• **EXERCISE DETAILS**: Repeat, word for word, every line from the line holding "Open the HLHT shield logo" through the final line of the entries below. Skip all pictures.

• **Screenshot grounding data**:

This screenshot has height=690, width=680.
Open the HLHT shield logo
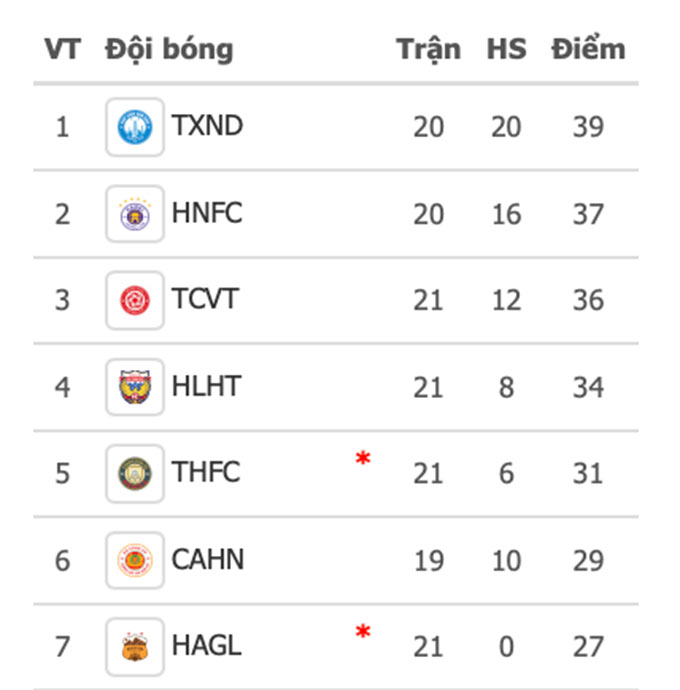[x=135, y=387]
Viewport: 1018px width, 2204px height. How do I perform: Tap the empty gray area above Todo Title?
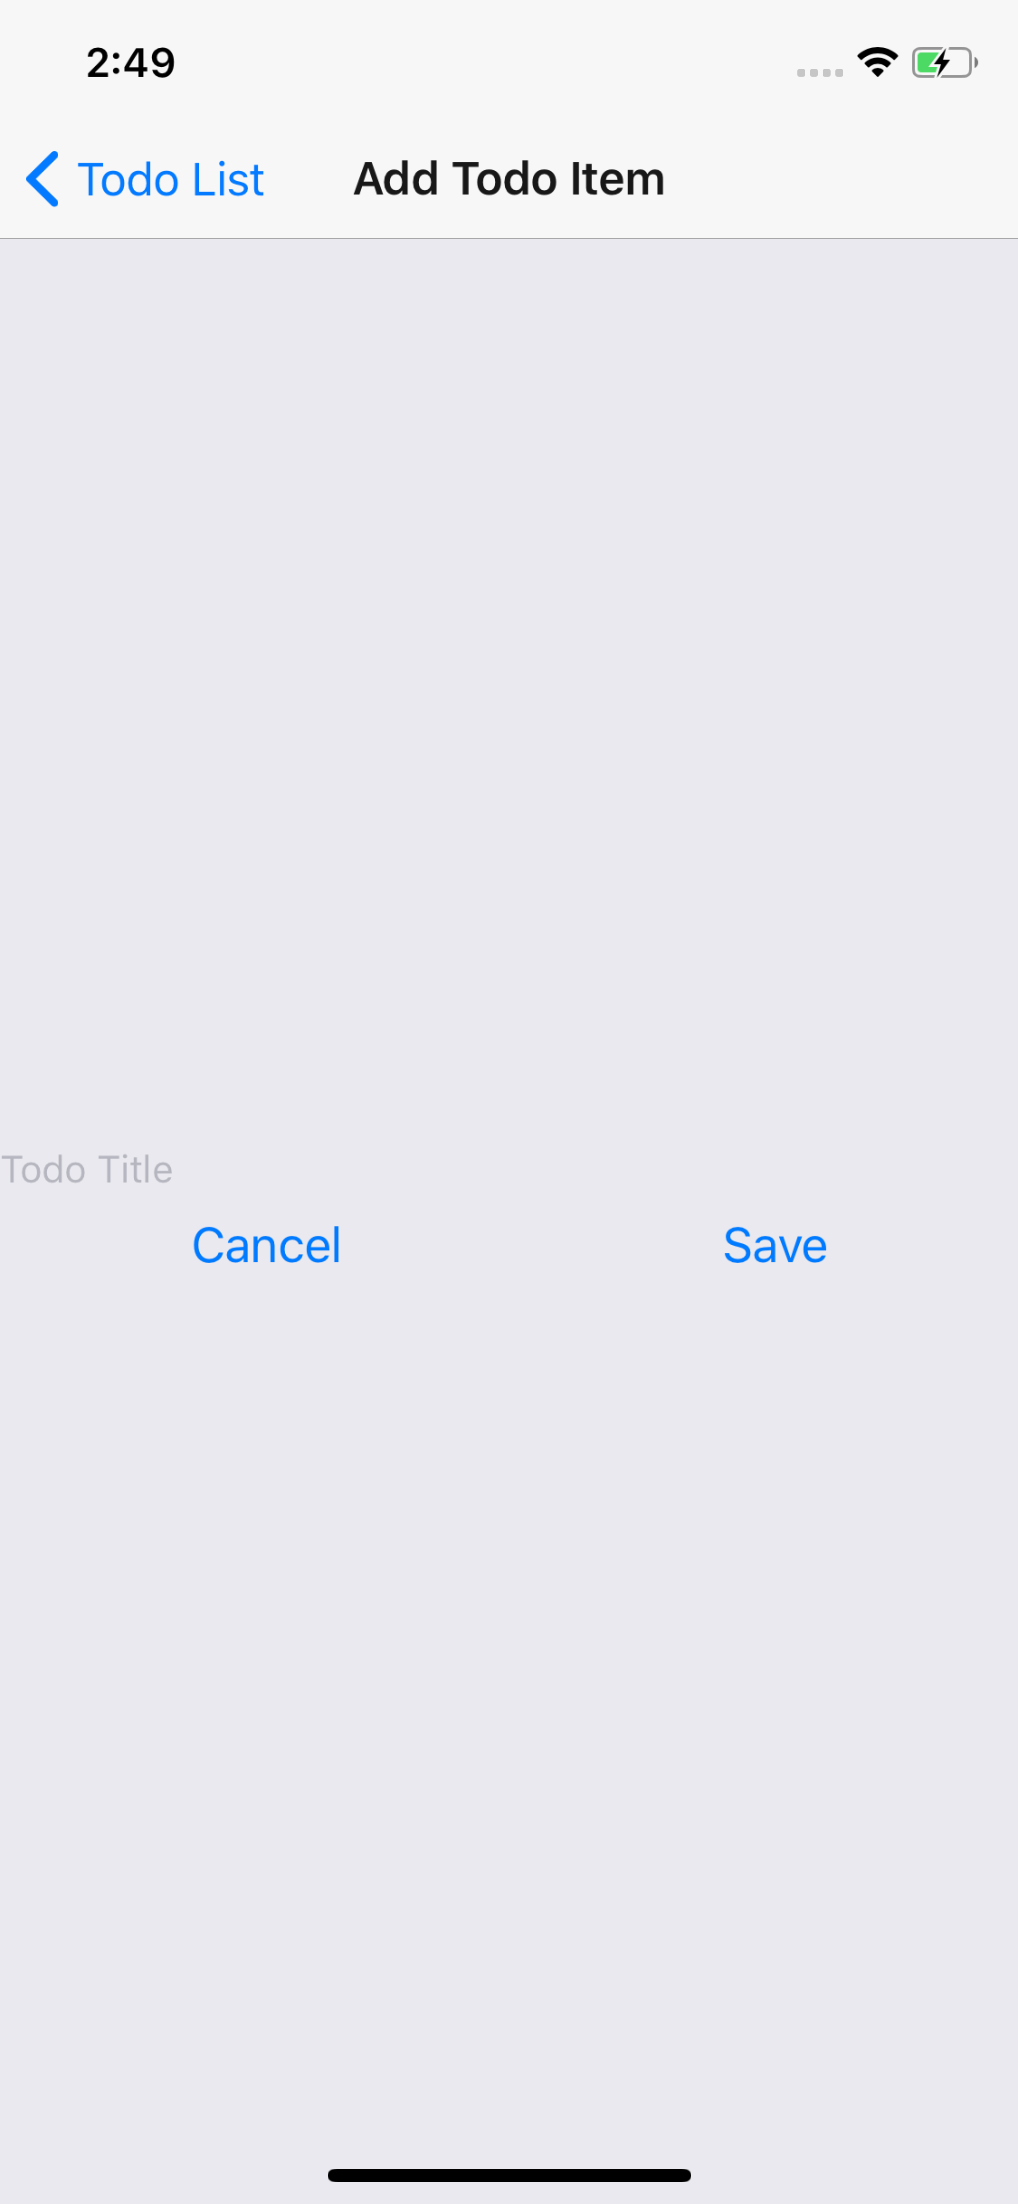click(509, 690)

• **YOUR SOLUTION**:
Open the HLHT shield logo
[x=135, y=387]
Viewport: 1018px width, 2204px height. How do I perform: Tap the empty gray area above Todo Title?
click(509, 690)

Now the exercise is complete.